The darkness seemed to be gradually retreating, turning from inky black to the soft, dove-gray of fog. Simon was reminded of a trip to the Scottish Highlands a few years back, when he’d been hiking up Ben Nevis and the fog had rolled in with startling speed. It was almost as if a cloud had decided to plunk itself down. The metaphor became suddenly more apt as Simon’s eyes were dazzled by crackles of what seemed to be lightning. The fog/cloud pulsed and roiled slowly, and as Simon watched, fascinated, it reshaped itself here and there, as if it were trying to mold itself into a building, or a tree trunk, or, perhaps, Ben Nevis.
He reached out without thinking, and looked down at his hand. Simon had long, thin fingers, and did little in the way with them other than type or page through old tomes. Occasionally, they were ink-stained. But the hands he now regarded were strong, callused, sporting small scars and torn fingernails. They were darkly tanned, too; his own were milk-pale. Simon looked down at himself, seeing a beige woolen tunic that was oft-mended and more oft-stained. Blue hose covered what he could see of his legs, and on his feet Simon wore simple leather boots. A hood with a short cape covered his head.
He felt his lips curving in a stupid grin as he rubbed the rough fabric of the cape between his right thumb and forefinger, his left hand reaching up to touch his face and discovering there a youth’s first downy wisps of beard.
“Bonjour, Gabriel Laxart,” he said.
That’s a strong resemblance, Victoria’s voice said. If I saw the two of you in a room together, I’d know you were family.
“Is that unusual?”
No, but often people are shocked at how much they don’t look like an ancestor, she replied. I put you at seventeen or so. You help your father, Durand Laxart, with—
“Farming, yes, I know,” he said. “What’s the date?”
Thursday, May Day, 1428. I thought we would start at the beginning. Go ahead and move around while the simulation finishes loading.

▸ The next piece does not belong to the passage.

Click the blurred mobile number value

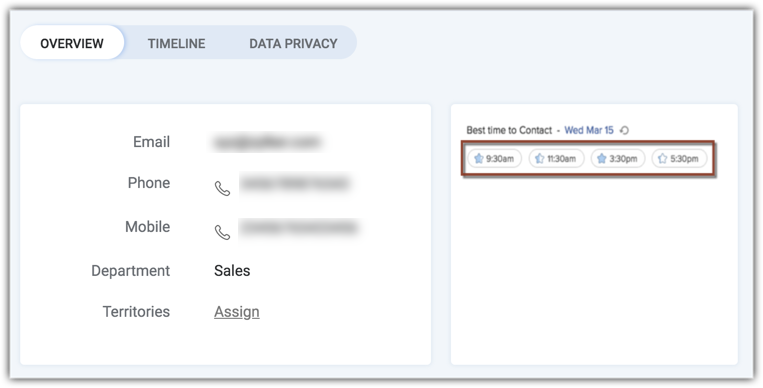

It was an odd sensation, wearing a body like a set of clothing. The boy was slender—all right, Simon was slender, Gabriel was skinny—but wiry, and moved easily. A threshing motion came naturally, but when Simon tried to use his wooden walking staff as a pike or a sword, he dropped it.
Clearly not a Templar yet, Victoria commented drily. Now, this is very important to remember. You are just along for the ride. Don’t resist the memories—you can’t change them. Don’t try to force Gabriel to do something or say something he wouldn’t, or you’ll desynchronize. And that is very unpleasant.
“What, this Jaguar of an Animus hasn’t got that all sorted yet?”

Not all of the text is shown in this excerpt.